Answer these questions from the text on the Golden Crown Literary Society below:
(a) In what year was the organization established?
(b) Since what year has it presented the Golden Crown Literary Awards?
(c) In which city was its third annual conference held?

== TEXT SHOWN ==
*** Begin section ***
American nonprofit organization

Golden Crown Literary Society (GCLS) is an American nonprofit organization established in 2004 for those with an interest in Sapphic literature. Since 2005, GCLS has at its annual conference presented Golden Crown Literary Awards (Goldies) to authors and editors in various categories of fiction, non-fiction, poetry and anthologies/collections, as well as for cover design and audiobook narration.

== History ==

The Golden Crown Literary Society was established in 2004 as a response to lesbian presses and authors being ignored by other awarding agencies. By its third annual conference in 2007 in Atlanta, participants had grown from 30 to nearly 300.
*** End section ***
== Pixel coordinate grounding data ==
*** Begin section ***
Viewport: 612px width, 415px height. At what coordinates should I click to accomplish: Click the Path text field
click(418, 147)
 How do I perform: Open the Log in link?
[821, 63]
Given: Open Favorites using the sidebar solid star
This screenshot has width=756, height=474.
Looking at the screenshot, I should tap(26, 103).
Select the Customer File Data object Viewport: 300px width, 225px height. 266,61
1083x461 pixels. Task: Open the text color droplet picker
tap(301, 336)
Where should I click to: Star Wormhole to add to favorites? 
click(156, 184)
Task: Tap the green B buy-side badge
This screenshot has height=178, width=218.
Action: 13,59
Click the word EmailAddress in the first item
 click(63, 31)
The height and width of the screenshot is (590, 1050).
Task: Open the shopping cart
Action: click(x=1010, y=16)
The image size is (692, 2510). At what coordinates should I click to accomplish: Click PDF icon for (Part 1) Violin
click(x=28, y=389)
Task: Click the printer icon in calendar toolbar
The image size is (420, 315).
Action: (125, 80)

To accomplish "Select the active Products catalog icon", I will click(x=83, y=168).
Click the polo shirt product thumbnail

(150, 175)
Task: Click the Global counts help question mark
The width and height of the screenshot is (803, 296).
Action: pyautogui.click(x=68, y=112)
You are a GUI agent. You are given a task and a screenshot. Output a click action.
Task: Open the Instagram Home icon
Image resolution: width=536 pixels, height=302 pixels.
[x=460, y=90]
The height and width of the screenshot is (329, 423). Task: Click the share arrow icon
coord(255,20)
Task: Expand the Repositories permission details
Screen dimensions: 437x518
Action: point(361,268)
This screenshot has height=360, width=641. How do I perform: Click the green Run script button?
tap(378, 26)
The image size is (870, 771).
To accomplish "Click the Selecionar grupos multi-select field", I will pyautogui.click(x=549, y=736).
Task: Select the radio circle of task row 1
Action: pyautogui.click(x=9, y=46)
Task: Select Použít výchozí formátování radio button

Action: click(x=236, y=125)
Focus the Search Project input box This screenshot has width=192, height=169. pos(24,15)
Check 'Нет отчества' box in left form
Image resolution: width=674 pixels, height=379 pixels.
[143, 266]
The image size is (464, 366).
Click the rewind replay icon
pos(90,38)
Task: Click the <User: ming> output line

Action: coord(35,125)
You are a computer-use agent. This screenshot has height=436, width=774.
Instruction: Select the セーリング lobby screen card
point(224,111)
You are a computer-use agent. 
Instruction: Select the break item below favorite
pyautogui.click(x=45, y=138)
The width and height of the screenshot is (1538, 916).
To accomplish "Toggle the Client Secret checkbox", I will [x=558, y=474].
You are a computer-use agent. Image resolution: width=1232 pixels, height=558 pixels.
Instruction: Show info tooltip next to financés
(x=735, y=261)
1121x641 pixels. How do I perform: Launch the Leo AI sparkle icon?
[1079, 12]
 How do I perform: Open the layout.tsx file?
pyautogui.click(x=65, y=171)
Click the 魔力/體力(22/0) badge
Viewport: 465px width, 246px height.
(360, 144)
*** End section ***
== SOLUTION TO THIS TASK ==
(a) 2004
(b) 2005
(c) Atlanta